Table of Contents
- Recently, the 22nd meeting of the Financial Stability and Development Council (FSDC) chaired by the Finance Minister
- Held through a video conference
ISSUED DISCUSSED
- Market volatility
- Domestic resource mobilisation
- Capital flows in the country in the wake of Covid-19 pandemic
- Nation-wide lockdown
Financial Stability and Development Council
- A non-statutory apex council
- Under the Ministry of Finance
- Constituted by the Executive Order in 2010
- The Raghuram Rajan committee (2008) on financial sector reforms first proposed the creation of FSDC.
- Chaired by the Finance Minister
- Members include the heads of all Financial Sector Regulators (RBI, SEBI, PFRDA & IRDA), Finance Secretary, Secretary of Department of Economic Affairs (DEA), Secretary of Department of Financial Services (DFS), and Chief Economic Adviser.
- In 2018, the government reconstituted FSDC to include the Minister of State responsible for the Department of Economic Affairs (DEA), Secretary of Department of Electronics and Information Technology, Chairperson of the Insolvency and Bankruptcy Board of India (IBBI) and the Revenue Secretary.
- FSDC sub-committee is headed by the Governor of RBI.
- The Council can invite experts to its meeting if required.
- The objective of FSDC is to strengthen and institutionalize the mechanism for maintaining financial stability, enhancing inter-regulatory coordination and promoting financial sector development.
- It also intends to monitor macro-prudential supervision of the economy. It will assess the functioning of the large financial conglomerates.
DETAILS OF THE MEETING
- The Council has noted that the Covid-19 pandemic poses a serious threat to the stability of the global financial system.
- The pandemic has thrown the global economy into its worst recession since the Great Depression in the 1930s, and India is no exception.
- Domestic economic growth is expected to contract for the first time in forty years in FY21 (April 2020 to March 2021).
- Crisil, Goldman Sachs and Fitch Ratings have projected the Indian economy to contract 5% during the current financial year.
- The Council quoted the various short term fiscal measures taken by the government and monetary measures taken by the Reserve Bank of India (RBI) to address the liquidity and capital requirements of the financial institutions to manage the economic scenario due to global pandemic.
- Reviewed the liquidity and solvency position of the Non-Banking Financial Companies (NBFCs), housing finance companies and micro-finance institutions.

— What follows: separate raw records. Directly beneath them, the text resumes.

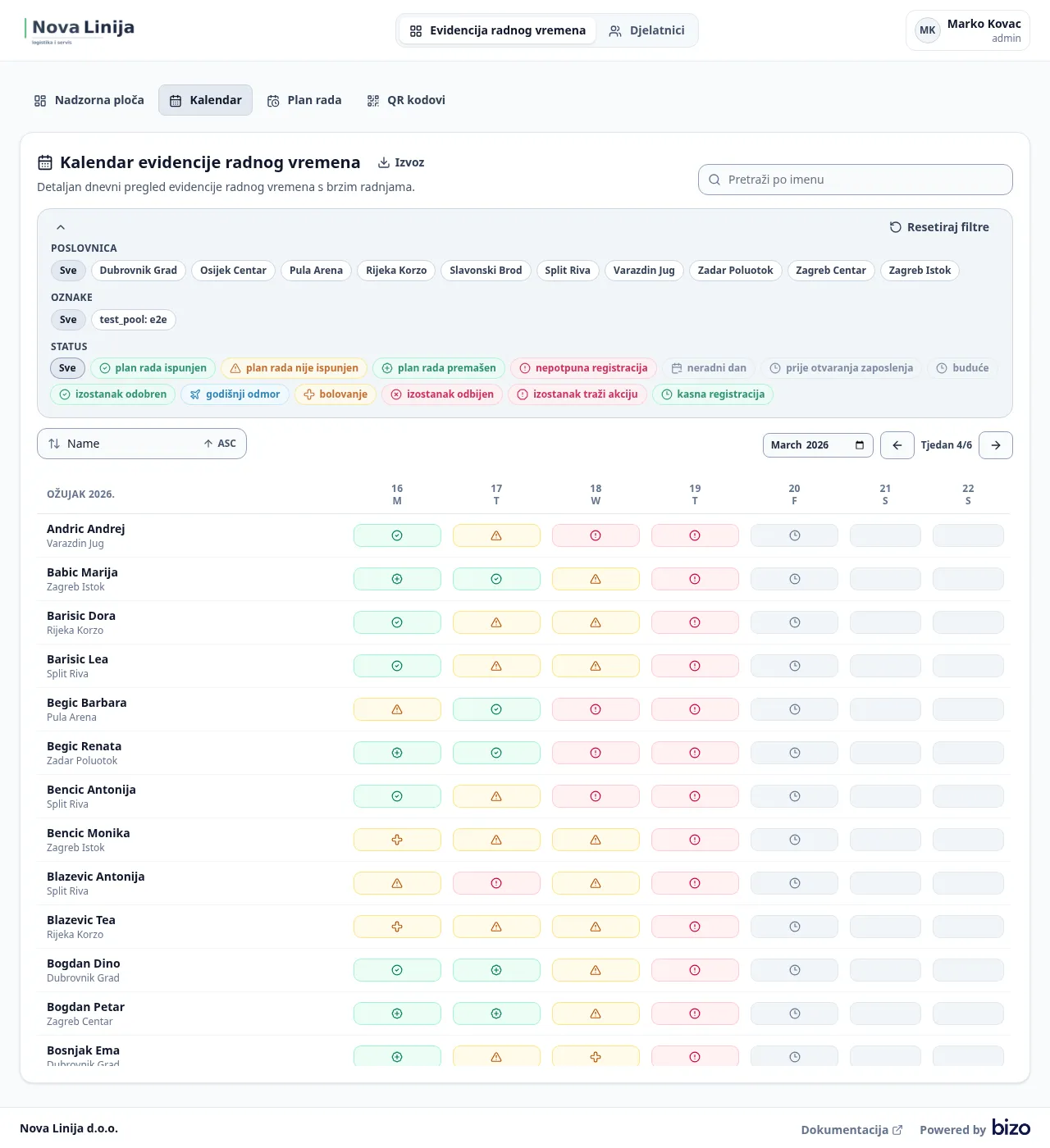The image size is (1050, 1148).
Task: Filter by Split Riva branch
Action: pos(567,271)
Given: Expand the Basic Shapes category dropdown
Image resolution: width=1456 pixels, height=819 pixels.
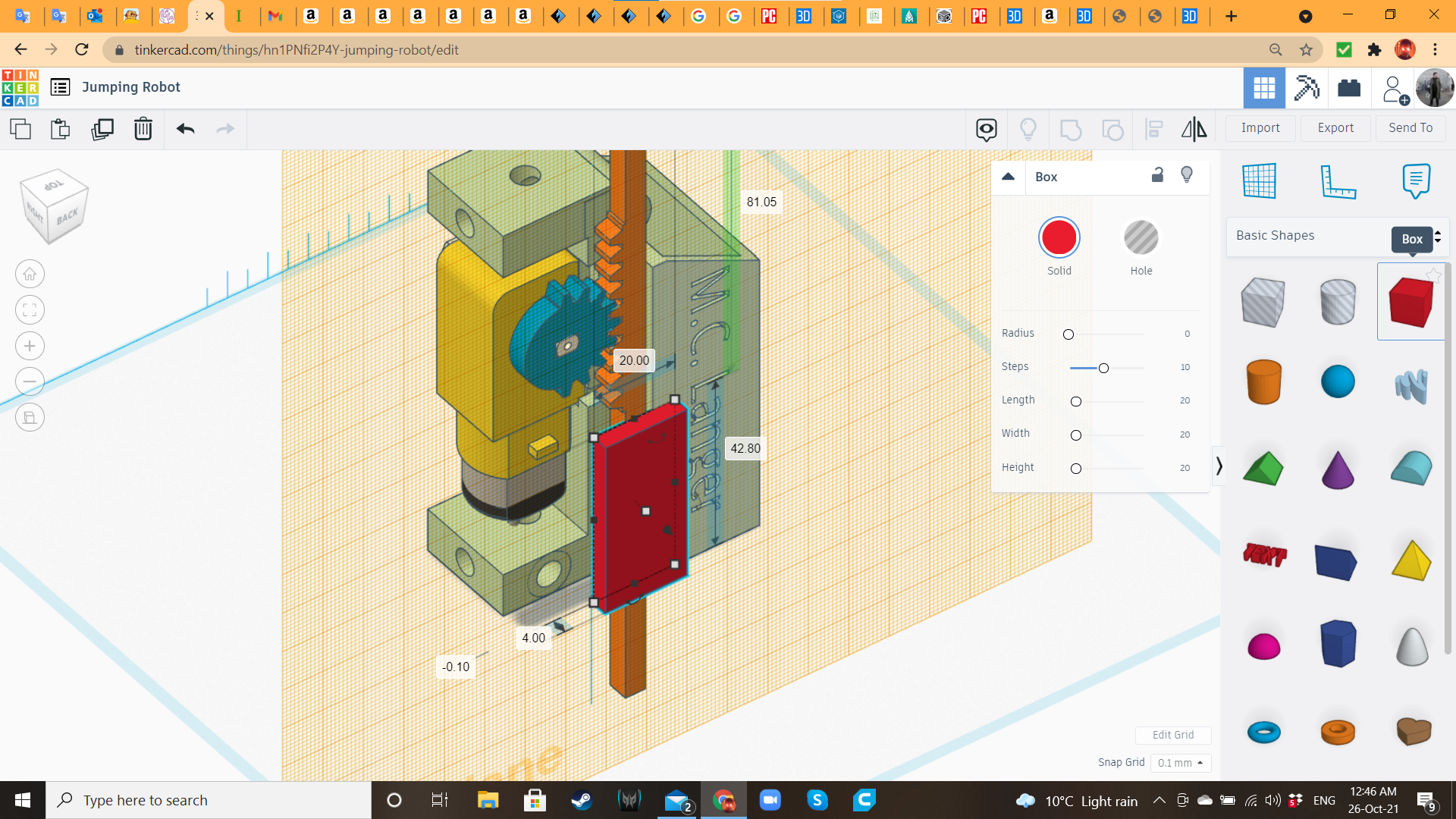Looking at the screenshot, I should click(1336, 236).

- Moratoriums on loan payments due to pandemic induced lockdowns have put a pressure on inflows of these companies while banks have turned resistant to lend them in the wake of possible defaults.

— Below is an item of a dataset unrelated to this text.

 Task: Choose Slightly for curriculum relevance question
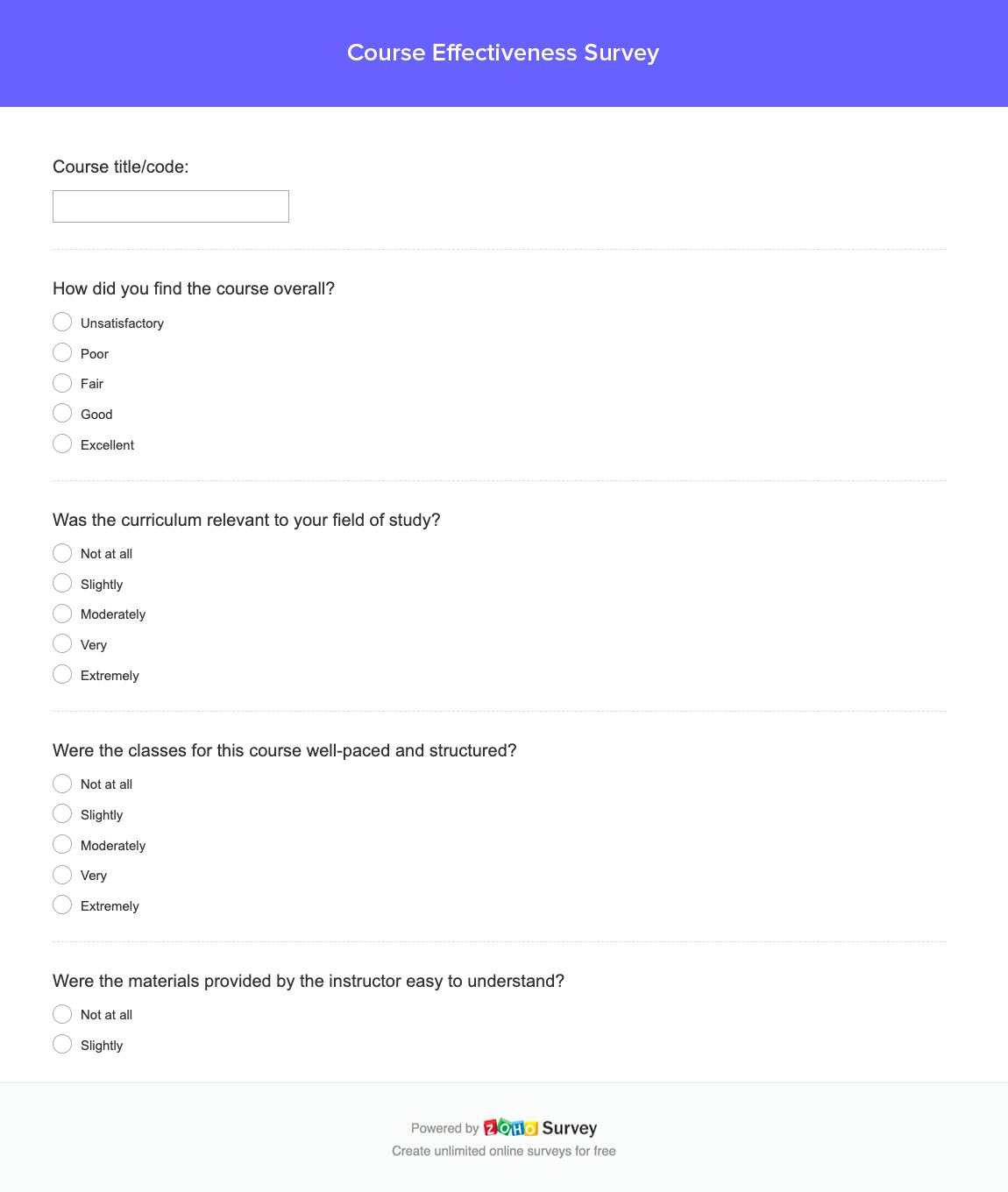pyautogui.click(x=62, y=583)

- NBFCs have also sought moratorium on their dues to banks.
- It highlighted the need for the government and regulators to remain vigilant on financial conditions that could expose systemic vulnerabilities in the medium and long-term.
- The government and regulators would continue to provide liquidity and capital support to domestic financial institutions.
- It is expected to provide comfort to the markets, which are disturbed by the extreme volatility due to pandemic.
WAY AHEAD
- More protracted slowdown may present new risks to the financial system.
- There is a possibility that the current crisis may transform from a “liquidity phase” into a “solvency phase”.
- Governments need to consider a range of policy tools, including efficient bankruptcy and restructuring systems, government guarantees for private investments, programmes for sector-specific government equity injections, and establishing asset management companies.
- Thus, FSDC is expected to take further appropriate measures to bolster the liquidity and capital base of domestic financial institutions which would stabilize financial sectors for long term.